Alexandra Rudolph is a trial consultant at DOAR Litigation Consulting in New York City who specializes in focus groups, shadow juries and witness preparation.
Rudolph recently spoke with Lawyers USA’s Aaron Krivitzky about how to increase the effectiveness of your expert witnesses by presenting them to the jurors as “teachers.”
Q: Why do you want to present your expert witness as a ‘teacher’?
A: The purpose of calling an expert witness is to have jurors better understand your case. The first thing every attorney should consider is that the direct examination of the expert should be oriented towards teaching the jury about the case.
Attorneys want to re-frame the formality of the courtroom’s proceedings into an informal conversation, where your expert appears as a ‘teacher’ for a jury. We’re conditioned to learn from teachers and attorneys need to take advantage of – and not resist – this natural tendency.
I’ve seen far too many cases where highly qualified experts completely lost the jury in technical language, and the jurors were therefore completely unresponsive to their testimony. Jurors can’t support a case they don’t understand.
The key in prepping experts is presenting them in a way than can be best understood, adopting different techniques for different types of experts.
Q: How do you frame your expert as a teacher?
A: Remember that, for the jury, it’s all about credibility. In deciding which side they think has the facts right, they subconsciously are ranking the credibility of the attorneys and each of their respective witnesses.
Credibility comes from “explainability,” and the less explainable a story is, the less it teaches the jury.
Our brains organize information best in the form of narratives; just as you want to be telling the jury a story, so too should your expert be telling a specific part of that story … one that requires superior knowledge to analyze and interpret but not to understand.
In your own preparation, ask yourself ‘What do I want the jury to learn from this witness?’ and make sure all of these answers are communicable in laymen’s terms.
If your expert is a professor, give him a chalkboard to draw on; if he’s a scientist, get him graphs and displays to use. Just as you don’t want the jury to work real hard, don’t make it difficult for the expert to speak about his own expertise.
Q: What are some common mistakes made by attorneys with experts?
A: Often what lawyers think is important to the jury isn’t actually important to the jury. The reverse is also true.
For example, lawyers care – sometimes too excessively – about credentials. Credentials can alienate the expert from the jury and thus damage her credibility. The only people who care about credentials are people with credentials!

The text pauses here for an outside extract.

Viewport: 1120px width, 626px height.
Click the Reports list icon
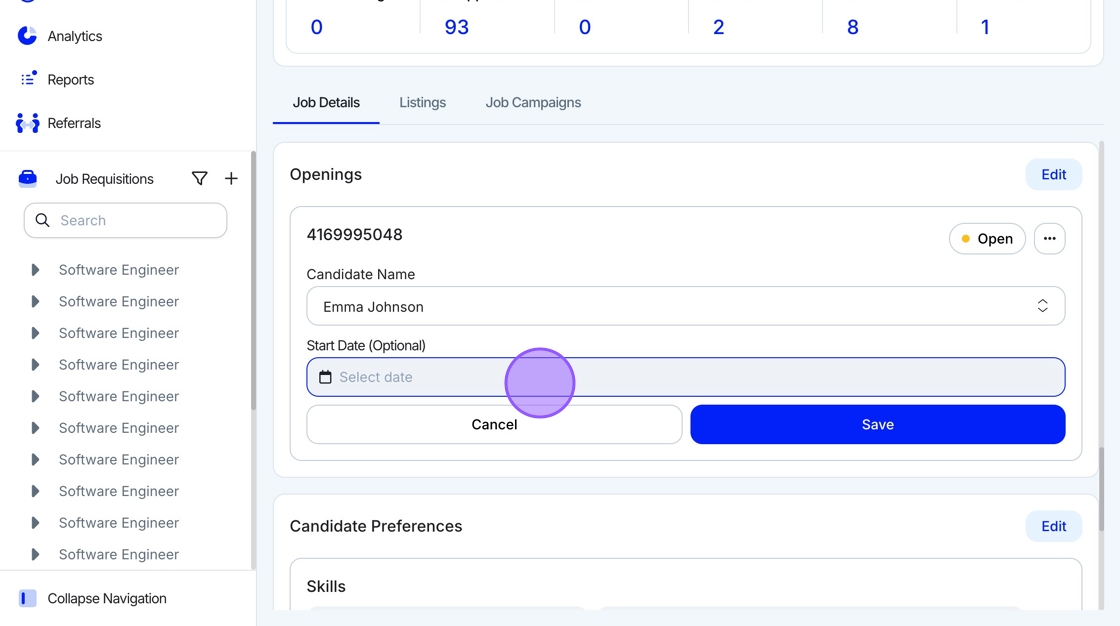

This is not to say that you don’t need to demonstrate that your expert is qualified to be an expert; I’m suggesting that attorneys should not place too much stock in credentials. In the average juror’s mind, two opposing PhDs ostensibly neutralize each other.
Another common mistake made by lawyers is failing to prepare the expert witness on the basic facts of the case. While attorneys may only be interested in the expert’s opinion on a crucial technical issue, jurors tend to care how much the expert knows about the specific case they’re testifying for.

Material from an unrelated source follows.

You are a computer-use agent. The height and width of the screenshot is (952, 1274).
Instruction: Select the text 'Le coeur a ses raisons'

If it appears that an expert is sufficiently polished in his expertise, yet he doesn’t know the facts of the case, he will definitely lose juror credibility.
Q: Which characteristics, in expert witnesses, make good teachers? Which qualities make poor teachers?

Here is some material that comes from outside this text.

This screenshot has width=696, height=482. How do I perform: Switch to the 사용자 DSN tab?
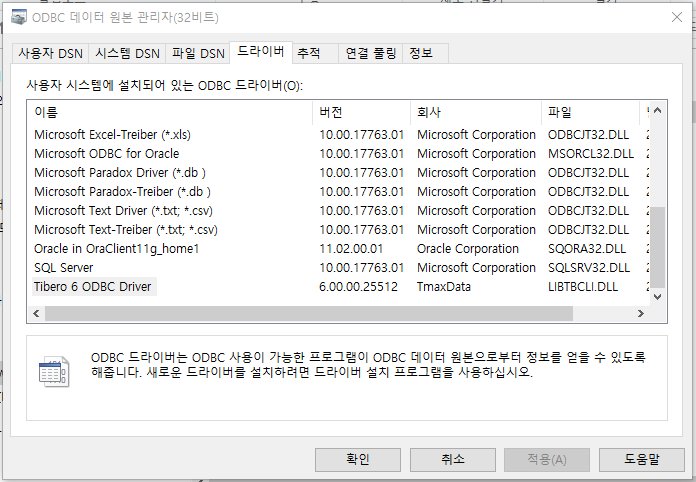coord(50,54)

A: Jurors are impressed by experts who have first hand involvement in and knowledge about the case.
Did they evaluate the patient? Did they personally do the lab tests? An expert who seems distant and removed is less reliable.
Jurors dislike experts who make them feel stupid, or experts who have a stoic, unfriendly in-court personality.
You really want to bring out the part of the expert that the juror can relate to. Don’t let them be dehumanized by the formality of courtroom procedure. Remember that jurors go into court thinking lawyers are going to talk down to them and that experts are arrogant. Do everything to avoid these stereotypes.
Q: How can one maintain the teacher image during cross-examination?
A: It is critically important that your expert does not appear as a hired gun. If, on cross, everything he or she admits to is only positive for your case, they will look like a hired gun and they will lose credibility. Teachers are supposed to be unbiased, and your expert should appear as such.
Allow them to admit some truths that aren’t good for your case; it will actually increase their objectiveness in the jurors’ minds. The expert should be unflappable – acting, speaking and performing as the same person on cross-examination that he or she was on direct examination.
Q: When there’s a great teacher on the other side, what are some strategies for impeaching him or her?
A: If you have to deal with a great expert on the other side, sometimes the best strategy is to get in and out of there really fast!
It is also possible, if you have previous depositions, to try to impeach them with their own words. Listen to see if they say anything that contradicts what they have previously said. Having a technological trial consultant with you in the courtroom can make it easier to bring up documents in a timely and dramatic fashion. I believe this to be a worthwhile investment for attorneys.
Also, the use of silence can be particularly effective; if you ask a question and they give an answer, remain silent. As is our natural tendency, they will continue to talk in order to fill the gap. Allow experts to trap themselves by talking too much.
Another strategy is to ask really obvious questions and provoke the expert into getting annoyed or defensive. If he or she gets frustrated on the stand, he or she will look like a hired gun for the other side.